According to the survey, only 45 percent have metrics to help demonstrate success, and the ability to do so is critical to security professionals seeking to shore-up budget and other resources. Said TripWire's Melancon, ’Information security people are frequently communicating with non-technical executives to get budget and project funding. In many cases, they're having trouble relating the tactics of security to something that would be easily funded from a business perspective.’

According to Melancon, channel partners can be instrumental in providing audits to discover security gaps, though he acknowledges that some customers are reluctant to conduct such audits for fear of what might be found. ’That's the wrong way to look at it because the risks are there whether you choose to look at them or not,’ he said. ’So the key is to come up with a good catalog of risks and to analyze their relative seriousness without emotional bias or political barriers by engaging people in a business discussion.’

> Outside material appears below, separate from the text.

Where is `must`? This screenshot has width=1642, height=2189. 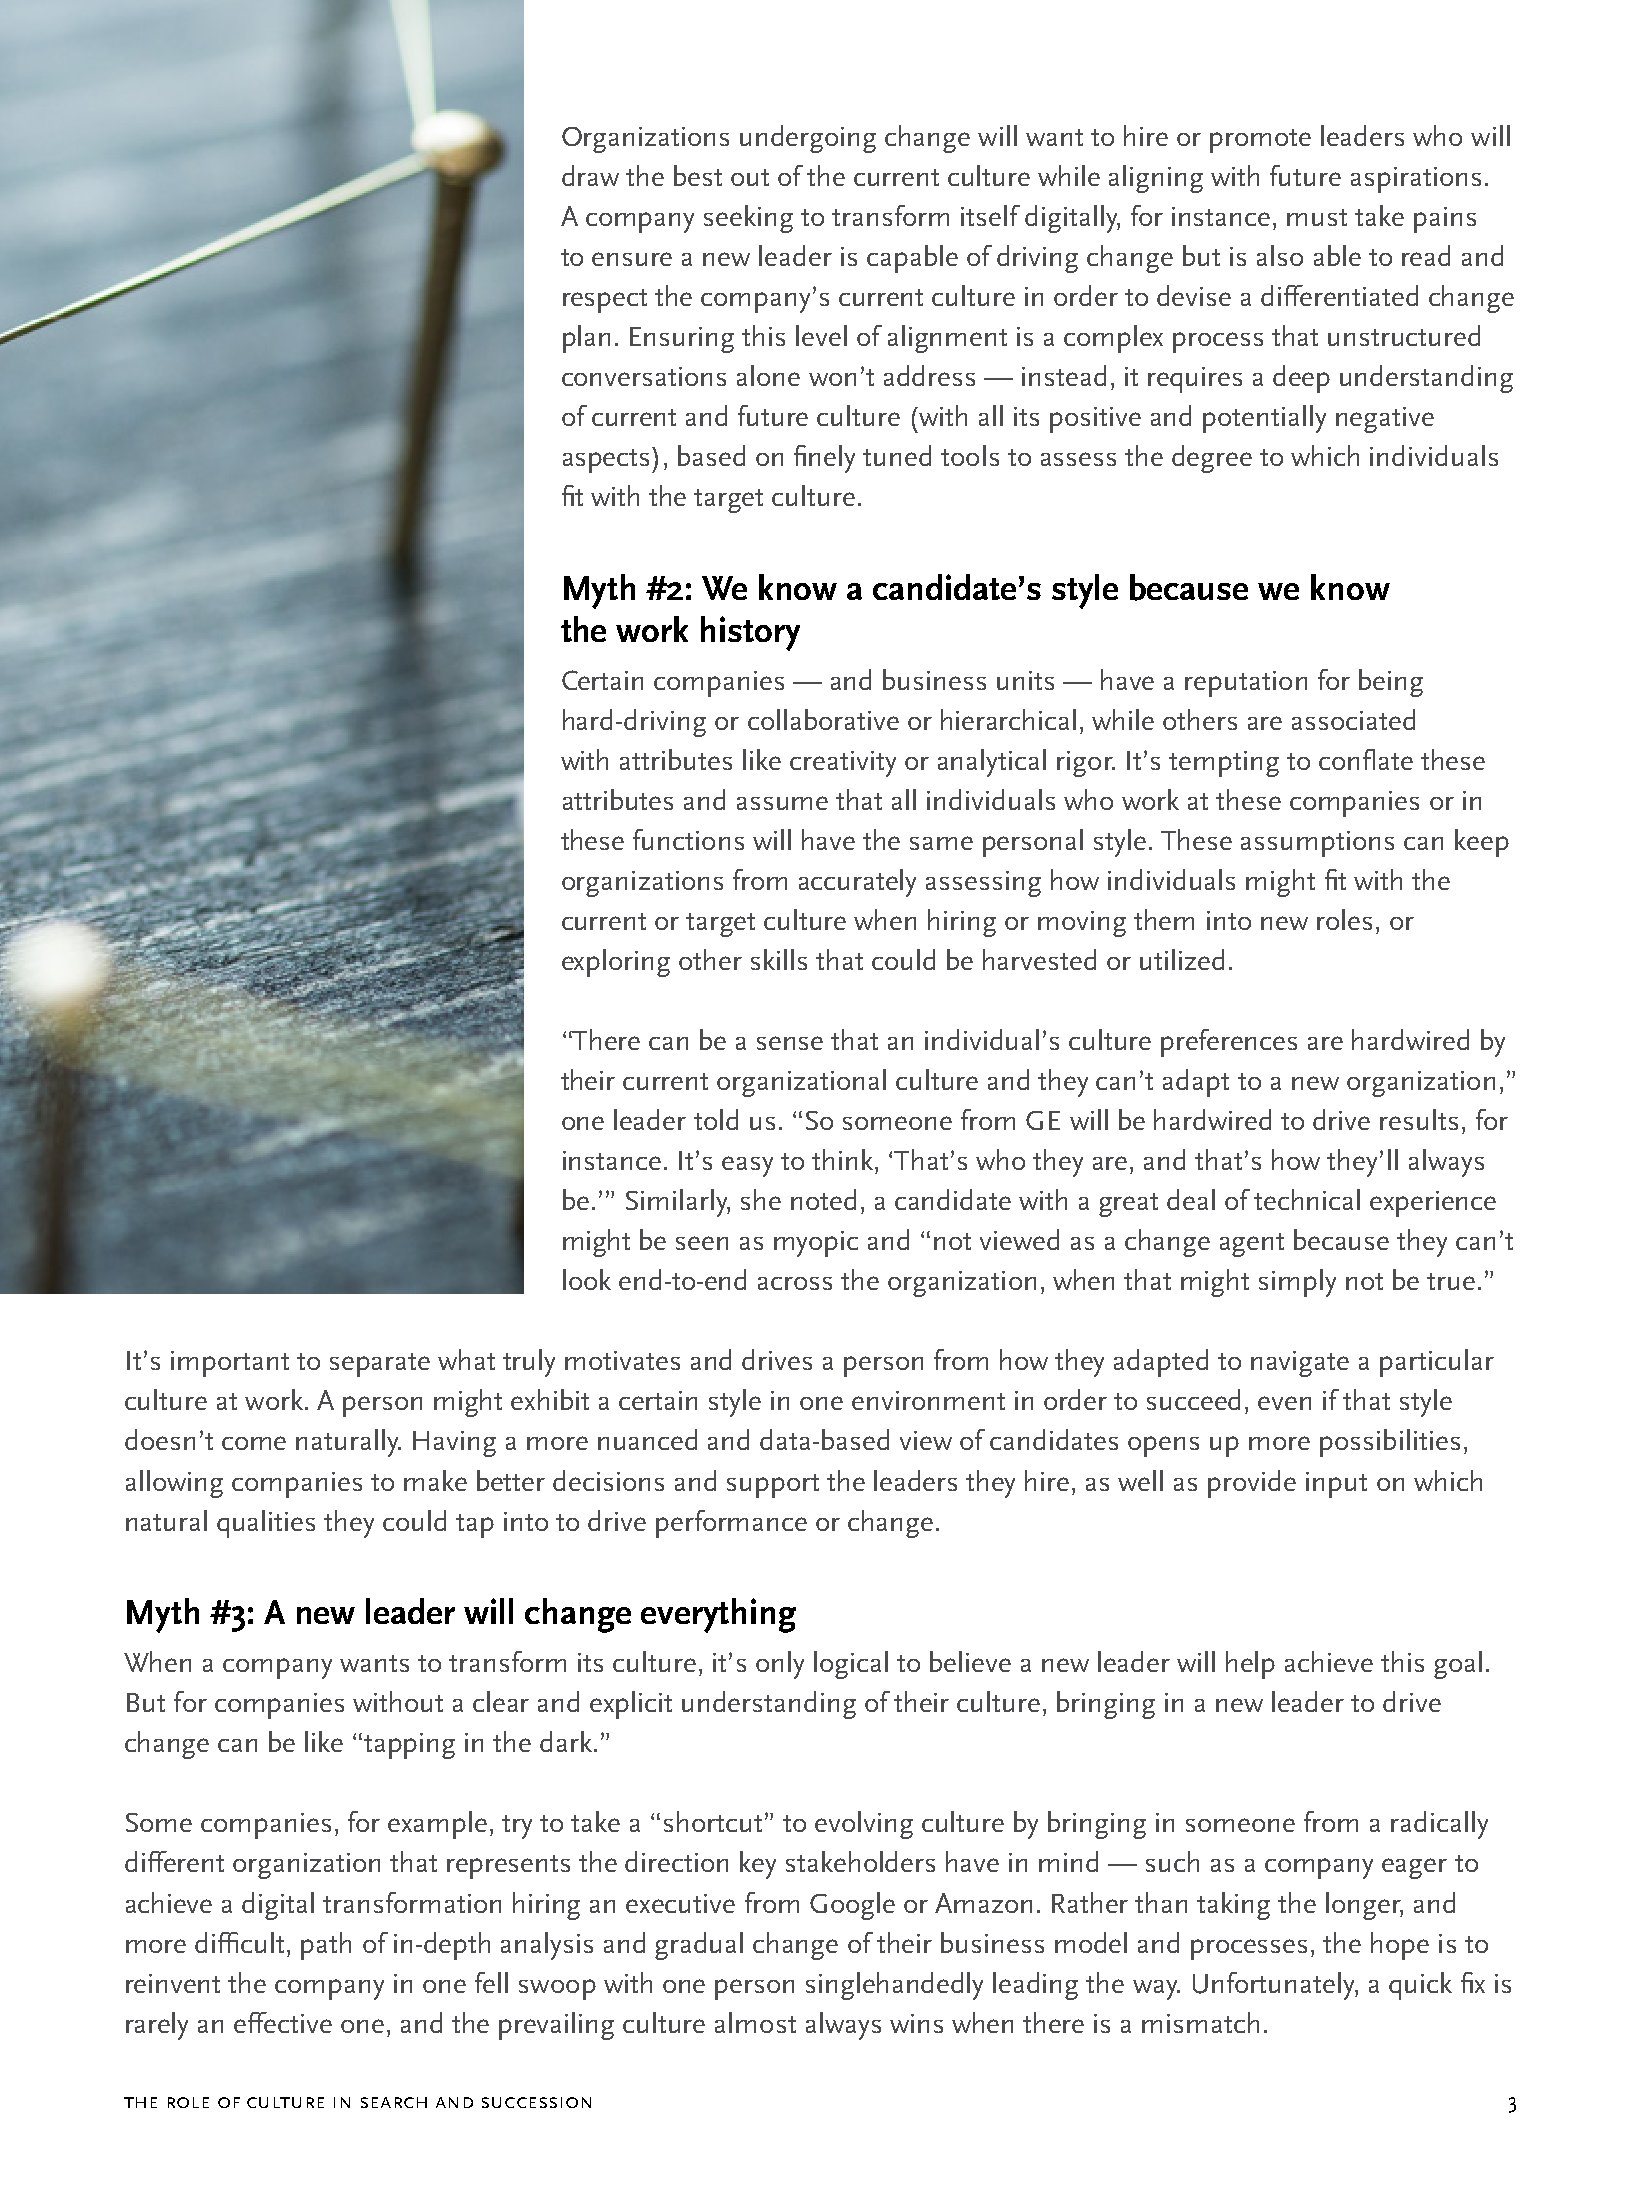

’We’re also finding that a lot of these discussions are not having an appropriate balance between preventive and detective controls,’ added TripWire product marketing manager Cindy Valladares. ’And that's another area where partners can assist by looking at things through an independent lens. Most companies are pretty good with preventive controls but far fewer are focused on detective controls.’

According to the report, between 80 percent and 90 percent of organizations have partially or fully deployed preventive controls, but only about 50 percent have deployed the majority of detective controls.

NEXT: Be Collaborative

In many cases, the best advice for security experts from channel partners or within customer organizations is to begin with a relatively small-scale discussion, which helps to prevent key stakeholders from disengaging. ’Cost is often used as the primary metric, but cost is merely an indicator,’ explained TripWire's Melancon. ’You can't specifically say that if you double your investment, risk will go down. Nor can you say risk will go up if you cut it in half. We’re trying to get people to adopt a risk framework that enables them to analyze the framework using metrics that are trendable and trackable and things that lead to things they can do directly.’

Examples include process adherence, configuration quality, employee training, effective collaboration among different organizational groups and ongoing monitoring of the company’s security footing.

’We see the most effective results when there are cross-functional steering committees where people have good discussions about the magnitude of risk from an IT perspective, from the hiring perspective, from the legal perspective, etc.,’ Melancon said. ’This helps the company get a handle on how effectively security investments are being made, and it doesn't become a situation of one part of the organization against the world.’

The channel’s role can lie in helping customers to assess those risks without the political bias or insular thinking that often obstructs effective strategic planning.

’If I were a partner, I would try to get a handle on how I can help organizations move more towards a risk-oriented strategy and implement some controls based on the highest risk," Melancon summarized. ’Then, help them develop a proper list of metrics, and be able to assess the levels of those metrics to know whether what they are doing is successful or not. If channel partners can help with that, I think they will be hugely important. Many people just don't know how to get started. If you had a risk management kick-start service, you could probably make a lot of money.’